Simone com Alex, Simone terminando com Alex. E agora, Wilfredo me lembrando disso como quem oferece um presente. Só que ele não entendia. Ou talvez entendesse até bem demais.
Respondi devagar, escolhendo as palavras como quem monta um quebra-cabeça:
"Parabéns pela gravidez! Fico feliz por vocês dois, de verdade. Vou tentar visitar vocês logo, quero ver essa barriga crescendo de perto.

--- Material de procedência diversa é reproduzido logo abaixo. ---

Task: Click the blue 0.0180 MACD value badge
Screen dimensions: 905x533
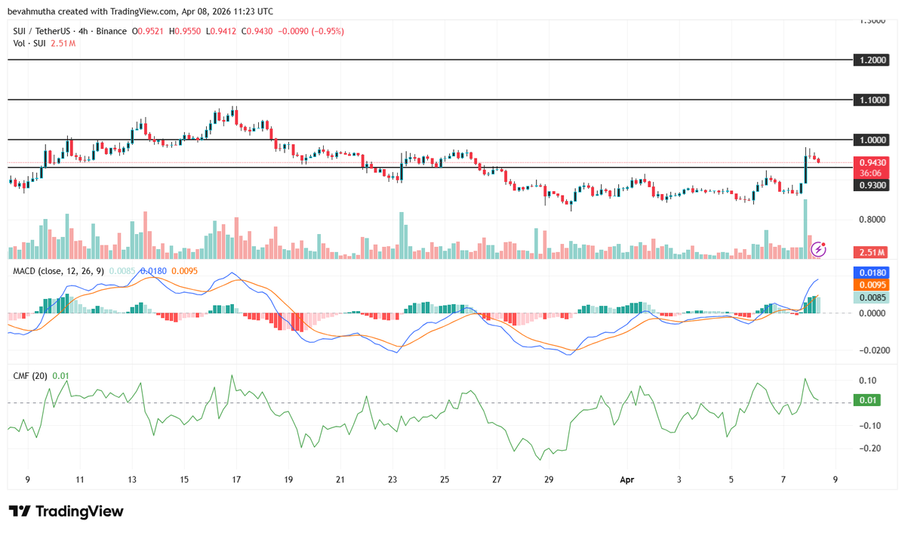Action: (870, 271)
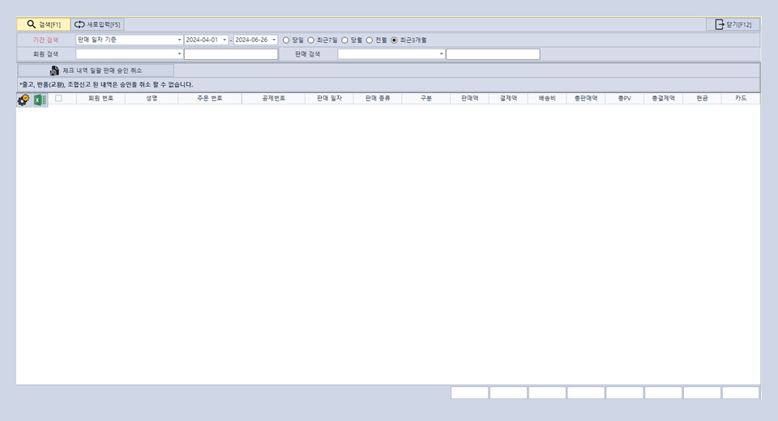Expand the 판매 검색 dropdown
The width and height of the screenshot is (778, 421).
[442, 54]
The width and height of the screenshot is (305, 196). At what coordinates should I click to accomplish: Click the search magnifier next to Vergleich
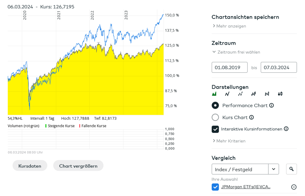point(291,169)
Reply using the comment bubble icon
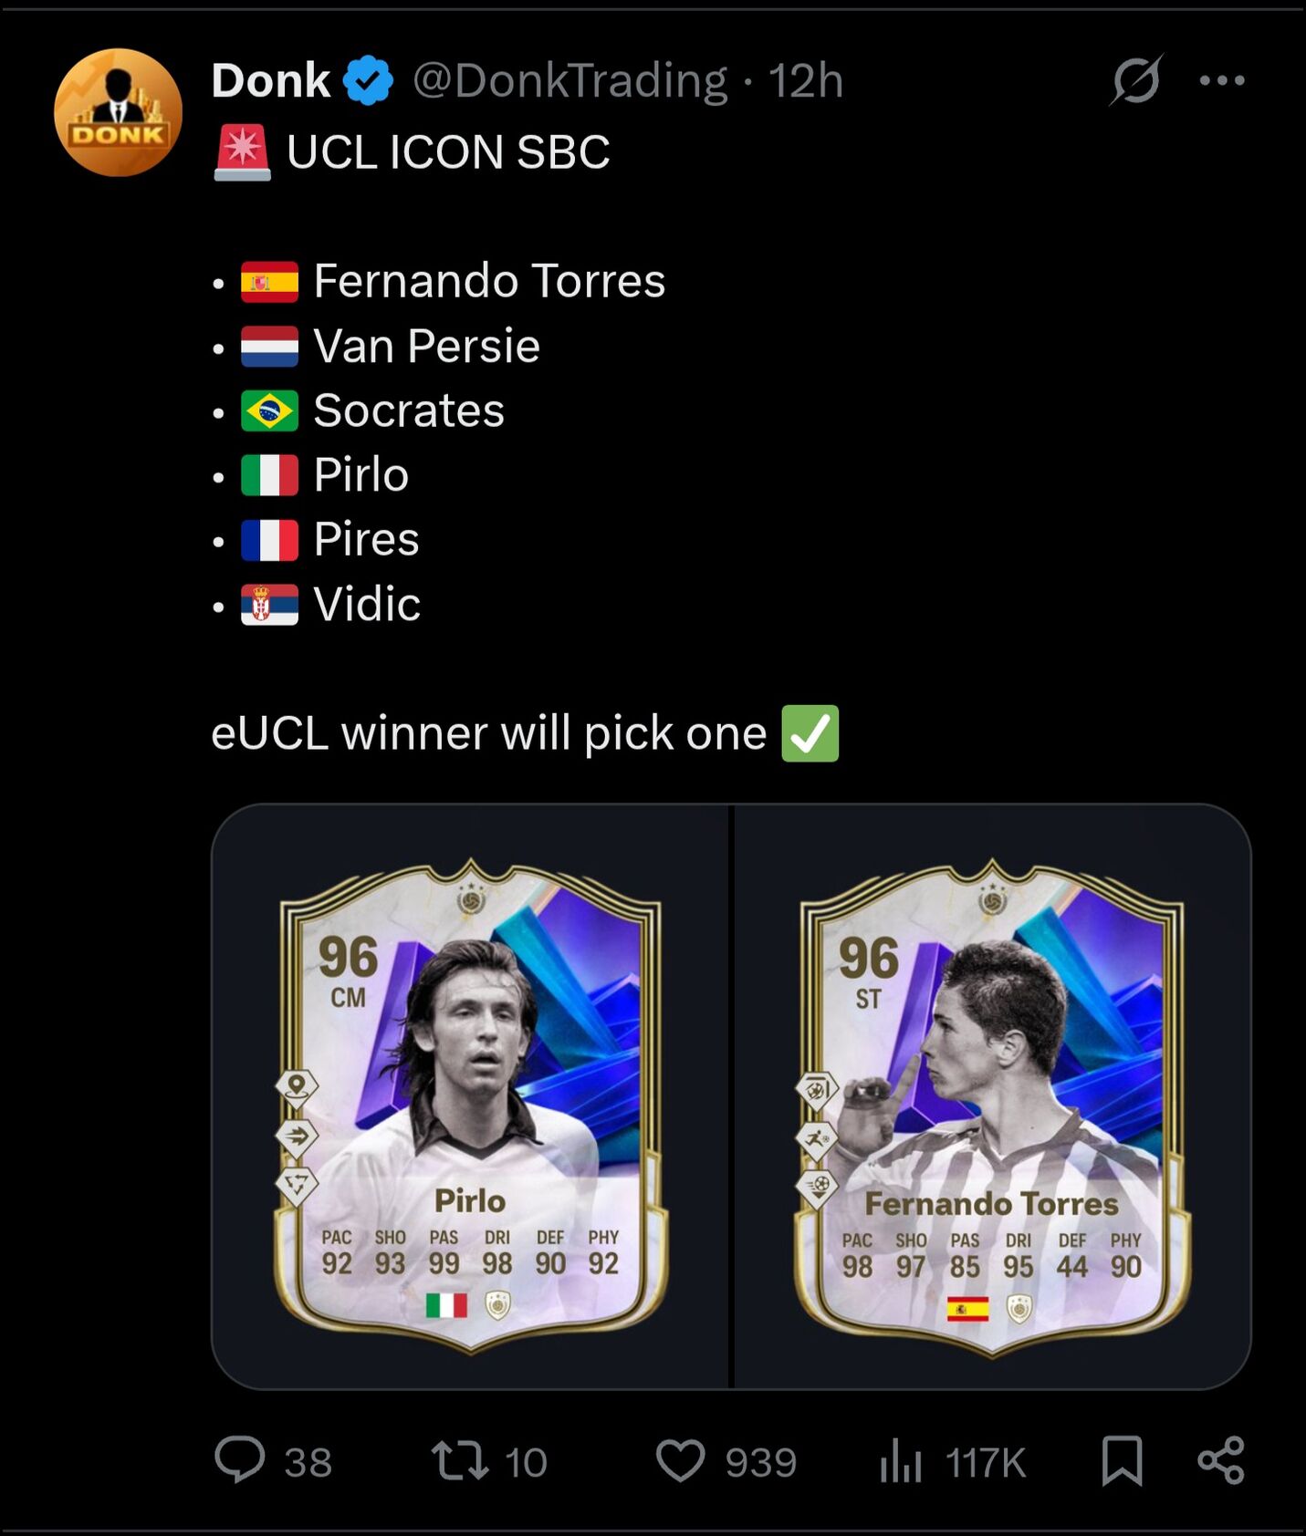1306x1536 pixels. click(x=240, y=1459)
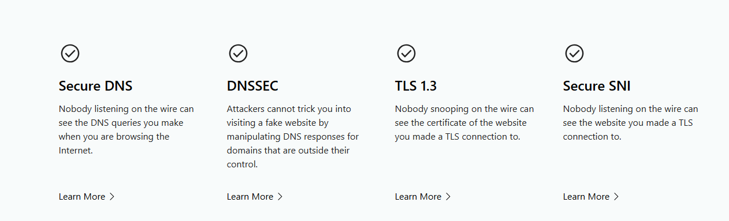Click the Secure SNI description about TLS connection
Viewport: 729px width, 221px height.
point(631,123)
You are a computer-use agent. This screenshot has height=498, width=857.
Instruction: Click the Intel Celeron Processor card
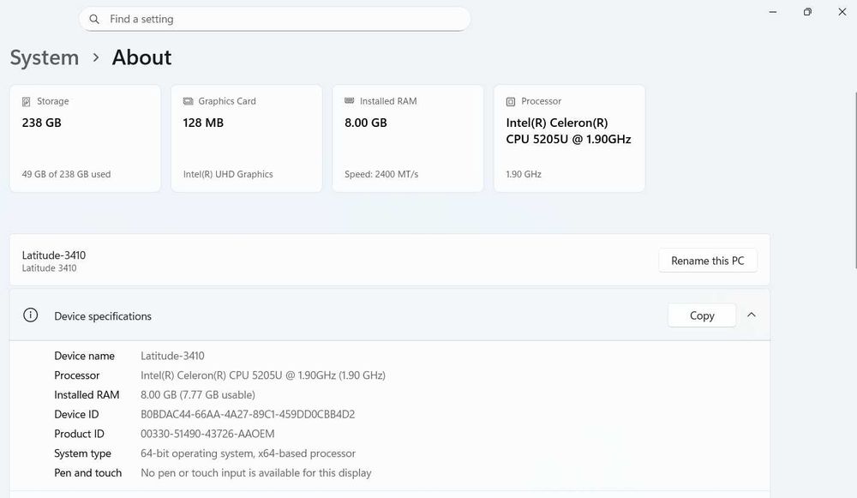(x=569, y=138)
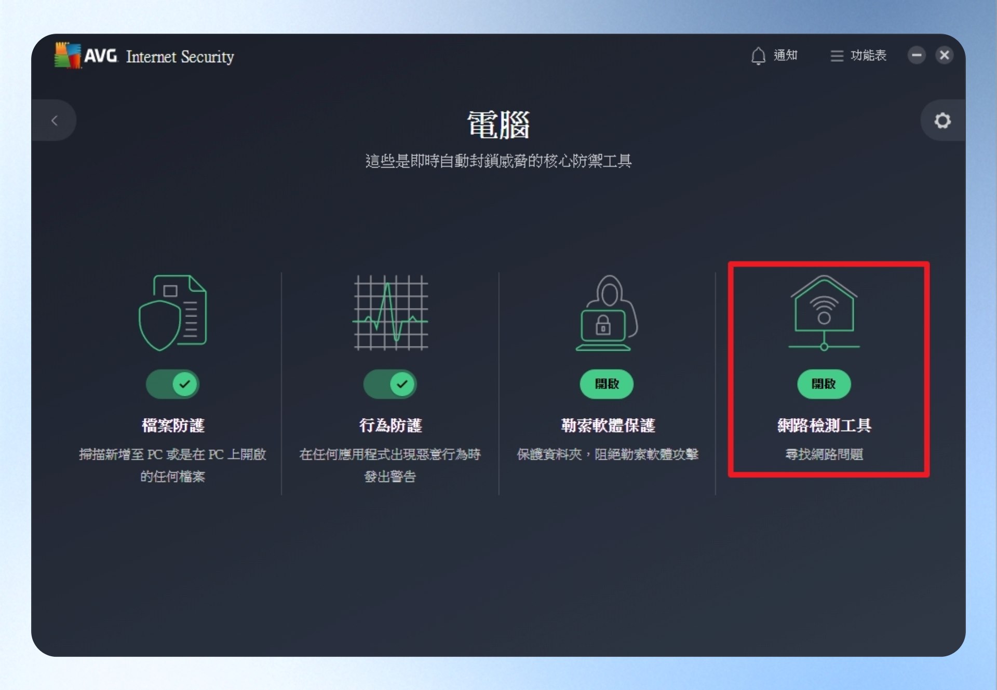
Task: Click the notification bell icon
Action: pyautogui.click(x=758, y=56)
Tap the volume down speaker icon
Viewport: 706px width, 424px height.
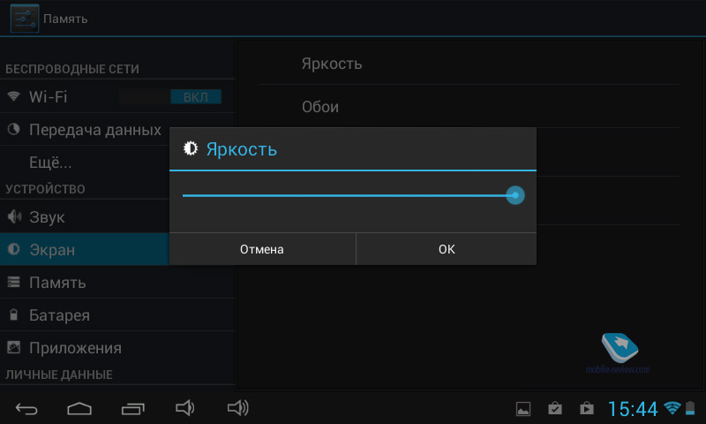click(x=185, y=408)
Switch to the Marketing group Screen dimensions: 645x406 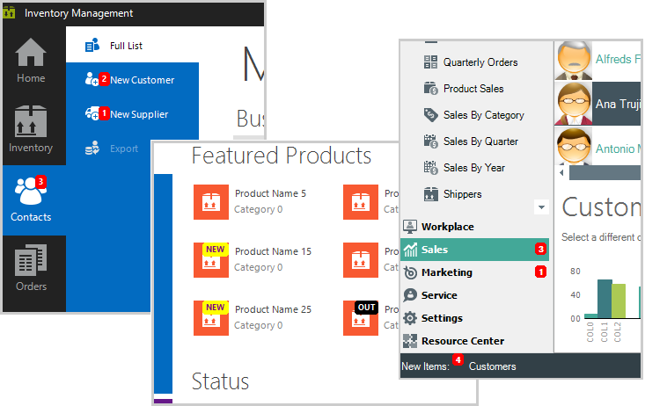(x=446, y=272)
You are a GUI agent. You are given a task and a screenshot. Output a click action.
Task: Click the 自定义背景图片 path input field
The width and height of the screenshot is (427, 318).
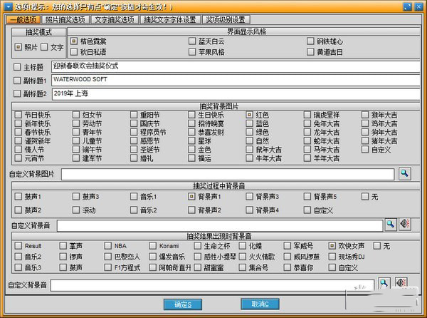226,173
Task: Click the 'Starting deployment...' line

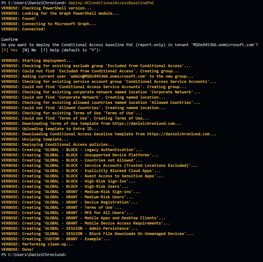Action: (47, 61)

Sobre a Simone… sinceramente, acho pouco provável que ela volte atrás. A gente se perdeu faz tempo, e ela sabe bem por quê. Além disso, comecei a sair com alguém — o nome dela é Suzy. Está sendo bom. Leve."
Enviei a mensagem e deixei o celular de lado, mas ele pesava mais do que antes.
Eu ainda via as fotos de Simone às vezes. Não era obsessão, era... curiosidade? Ou uma mania silenciosa de procurar um passado que não voltava. Alex era bonito, mais presente do que eu jamais fui. E ainda assim, não deu certo. O que isso dizia?
Não importava. Pelo menos era o que eu tentava me convencer.
Comecei a fechar a empresa, me preparando para ir para casa. Olhei pela janela. A cidade seguia seu ritmo lá fora, indiferente a mim, a Wilfredo, a Simone — e talvez fosse melhor assim.
Alguns minutos depois, o celular vibrou de novo. Era o Wilfredo. A resposta veio rápida, como se ele já estivesse esperando a minha.
"Vou cobrar essa visita, irmão. Você sabe o quanto significa pra mim. Você é da família. Sempre foi."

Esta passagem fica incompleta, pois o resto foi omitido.